En el 2015, los científicos concluyeron lo anterior cuando descubrieron depósitos de sedimentos químicos en la tierra que se ubicaba en el fondo de ese lago reseco. Los investigadores sostienen que el agua del planeta (la cual, sostienen, era bastante salada), no solo ayudó a depositar esos sedimentos y formar vetas, sino que se filtró a través de las rocas, siendo capaz de crear las capas bajas de montañas como el Monte Sharp, las cuales son ricas arcilla: un mineral interesante porque es ideal para almacenar fósiles microbianos.

Este hallazgo amplió y confirmó lo registrado antes por el rover Opportunity, cuando este, en el 2011, también había descubierto depósitos minerales (en este caso, de yeso) en las inmediaciones del cráter Endeavour.

3. El agua puede crear vida y al mismo tiempo puede borrar su historia

El lodo antiguo es una roca sedimentaria que suele contener altas cantidades de arcilla. Este año, el Curiosity estudió un par de muestras de ese material que extrajo de dos zonas diferentes del cráter Gale. Ambas muestras tienen una antigüedad de 3.500 millones de años. No obstante, los análisis arrojaron que solo una de las zonas contenía la mitad de la cantidad esperada de arcilla y, en cambio, contaba con altas concentraciones de óxidos de hierro: los compuestos que dan a Marte su tono rojizo.

Ese suceso, que tuvo lugar en la primera mitad del 2021, llevó a los científicos a plantearse la pregunta de por qué habían desaparecido esos minerales de arcilla de dicha muestra, junto a las pruebas que contenían. Las conclusiones, que se registraron en la revista Science, apuntan a que, en el pasado, en Marte se dio un proceso conocido como diagénesis. En este, cuando algunas ‘bolsas de arcilla’ entraron en contacto con el agua subterránea (la cual contenía altos niveles de sal), experimentaron alteraciones que cambiaron su mineralogía. El estudio recoge que este cambio, producido por la diagénesis, puede borrar la historia registrada en el suelo, pero puede escribir una nueva debajo.

La importancia del descubrimiento se recoge en el testimonio del coautor del estudio, John Grotzingerde, que DW recogió este año. El científico expresó con emoción que «aunque la diagénesis puede borrar los signos de vida en el lago original, crea también los gradientes químicos necesarios para sustentar la vida en el subsuelo».

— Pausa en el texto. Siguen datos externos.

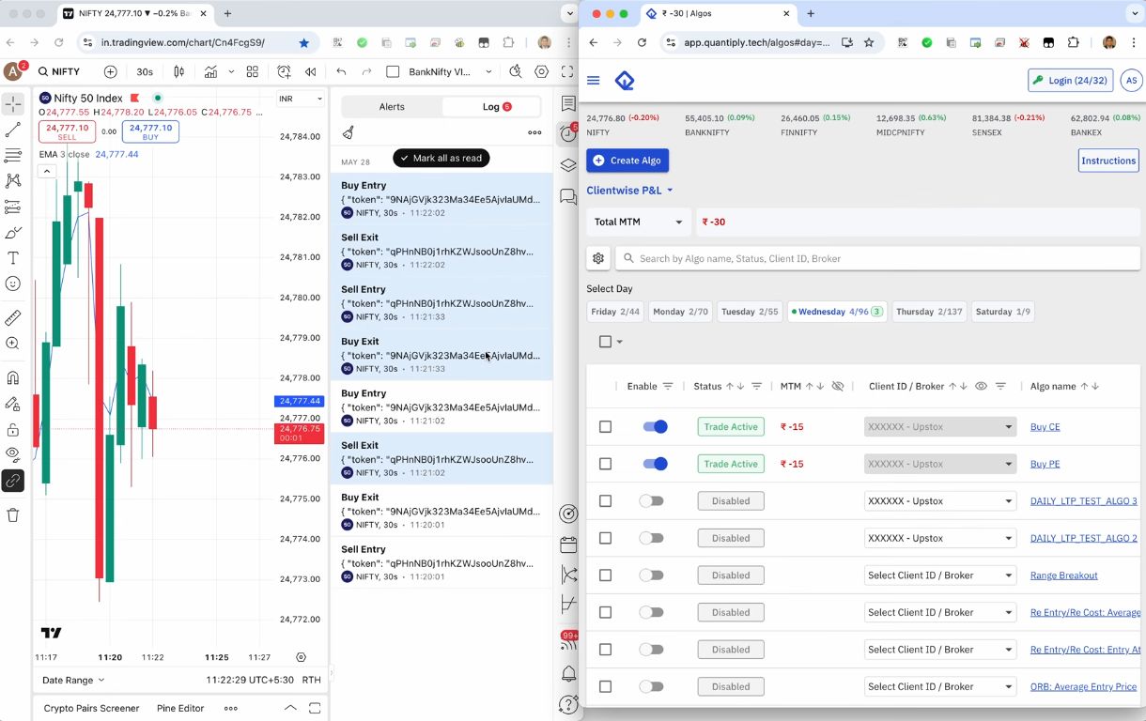This screenshot has width=1146, height=721.
Task: Open the filter settings gear beside the algo search
Action: [598, 258]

El Monte Sharp, donde hoy continúa el Curiosity, está ubicado en el centro del cráter Gale. La montaña es de gran interés geológico debido a sus numerosas capas de roca. Según los estudios de la NASA, cada una de ellas está compuesta por diferentes minerales de diferentes períodos de tiempo. Su importancia, por lo tanto, radica en la química de su suelo, ya que es ella quien podría dar las respuestas que la ciencia busca sobre la historia (y el futuro) de la vida en Marte.